How to complete this task: Would you output the entries below only from the line containing "Next [button] (532, 1957)" through the line containing "Agent Careers (347, 2458)", exactly as they stand and with both ends included?

Data for this task:
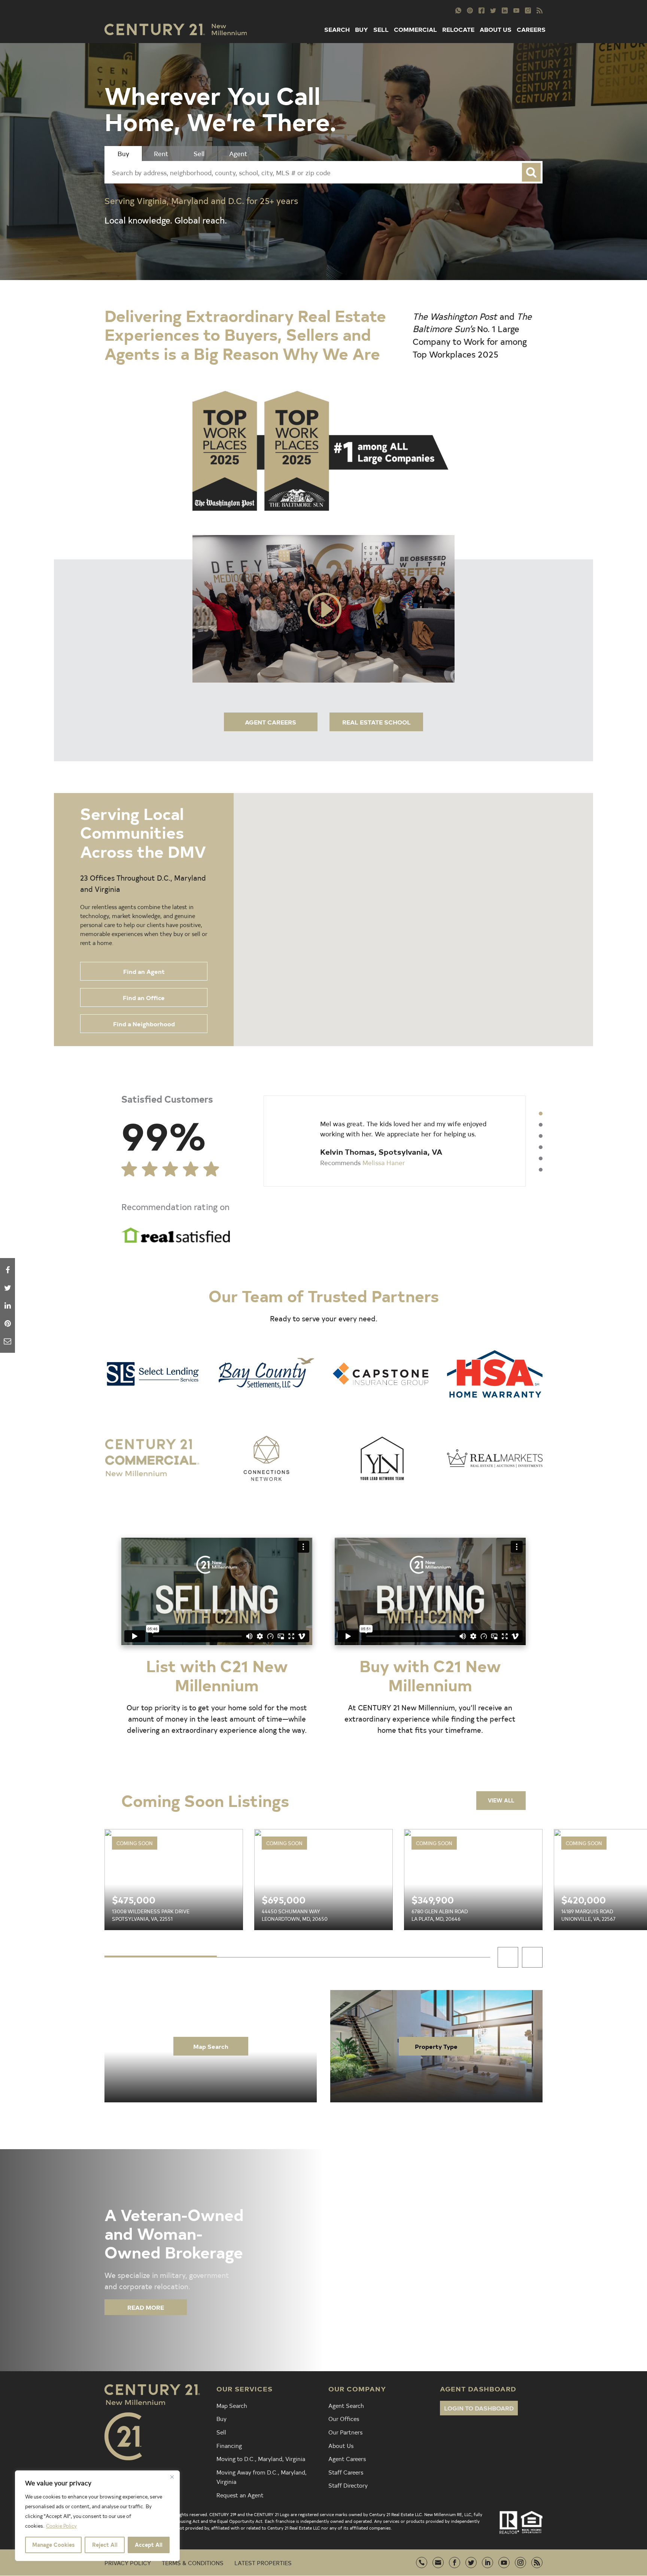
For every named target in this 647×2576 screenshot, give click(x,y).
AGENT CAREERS (270, 722)
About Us (340, 2445)
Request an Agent (240, 2495)
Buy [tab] (123, 153)
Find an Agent (144, 971)
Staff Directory (348, 2485)
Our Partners (345, 2432)
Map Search (210, 2046)
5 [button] (541, 1158)
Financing (229, 2445)
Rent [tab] (161, 153)
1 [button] (541, 1113)
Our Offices (343, 2418)
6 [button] (541, 1170)
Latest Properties (263, 2562)
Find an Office (144, 997)
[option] (395, 1141)
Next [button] (532, 1957)
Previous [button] (508, 1957)
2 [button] (541, 1125)
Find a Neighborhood (144, 1024)
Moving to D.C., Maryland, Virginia (260, 2458)
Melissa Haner (383, 1162)
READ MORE (145, 2307)
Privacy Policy (127, 2562)
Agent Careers (347, 2458)
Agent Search (346, 2405)
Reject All (105, 2544)
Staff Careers (345, 2472)
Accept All (148, 2544)
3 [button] (541, 1136)
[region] (97, 2515)
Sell (221, 2432)
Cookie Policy (61, 2525)
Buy (221, 2418)
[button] (459, 808)
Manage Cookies (53, 2544)
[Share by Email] (7, 1341)
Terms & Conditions (193, 2562)
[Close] (171, 2476)
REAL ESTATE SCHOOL (376, 722)
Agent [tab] (238, 153)
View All (501, 1800)
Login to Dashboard (479, 2408)
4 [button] (541, 1147)
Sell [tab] (199, 153)
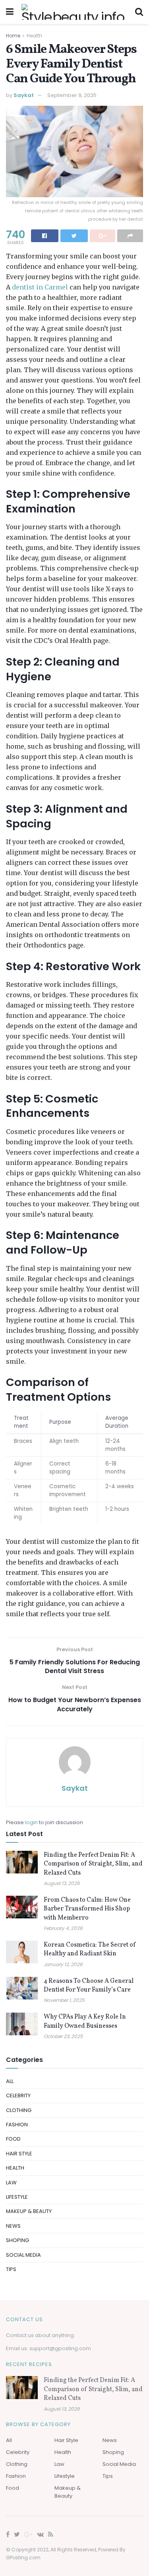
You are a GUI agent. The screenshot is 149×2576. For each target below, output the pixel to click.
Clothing (18, 2110)
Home (13, 35)
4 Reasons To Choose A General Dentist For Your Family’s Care (89, 1985)
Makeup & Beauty (29, 2211)
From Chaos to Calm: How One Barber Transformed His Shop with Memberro (87, 1909)
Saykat (24, 95)
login (31, 1822)
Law (11, 2182)
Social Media (23, 2255)
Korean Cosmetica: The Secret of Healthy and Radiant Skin (90, 1949)
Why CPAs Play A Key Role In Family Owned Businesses (85, 2021)
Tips (11, 2269)
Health (34, 35)
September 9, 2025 (72, 95)
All (10, 2081)
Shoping (17, 2240)
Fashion (17, 2124)
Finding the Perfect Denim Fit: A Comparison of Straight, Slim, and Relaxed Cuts (93, 1864)
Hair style (19, 2153)
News (13, 2226)
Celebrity (18, 2095)
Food (13, 2139)
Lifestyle (17, 2197)
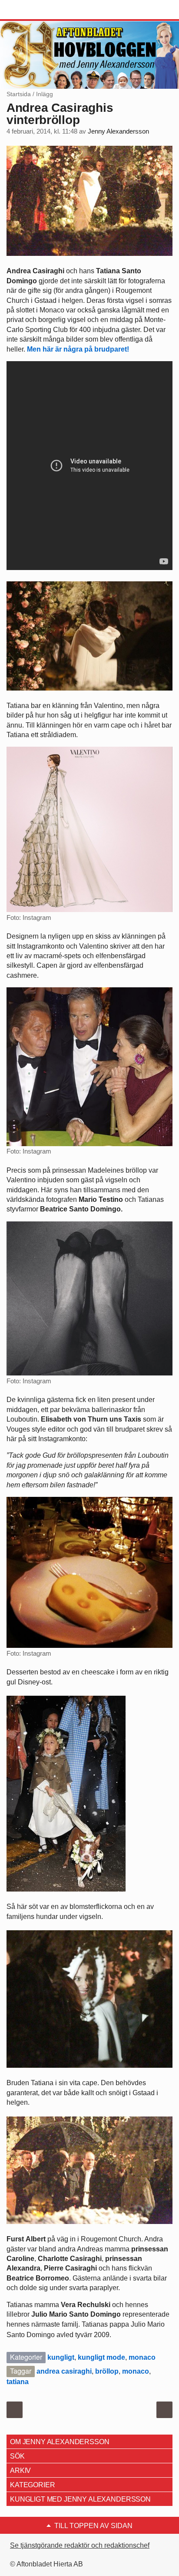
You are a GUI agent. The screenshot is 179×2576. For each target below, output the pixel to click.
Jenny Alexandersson (118, 131)
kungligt (60, 2357)
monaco (142, 2357)
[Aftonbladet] (39, 10)
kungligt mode (101, 2357)
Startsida (19, 94)
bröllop (107, 2371)
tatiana (18, 2381)
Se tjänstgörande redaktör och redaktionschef (79, 2545)
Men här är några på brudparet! (78, 349)
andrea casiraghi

Written solution:
Next [button] (532, 1957)
Previous [button] (508, 1957)
2 [button] (541, 1125)
Find a Neighborhood (144, 1024)
Moving to D.C., Maryland, Virginia (260, 2458)
Melissa Haner (383, 1162)
READ MORE (145, 2307)
Privacy Policy (127, 2562)
Agent Careers (347, 2458)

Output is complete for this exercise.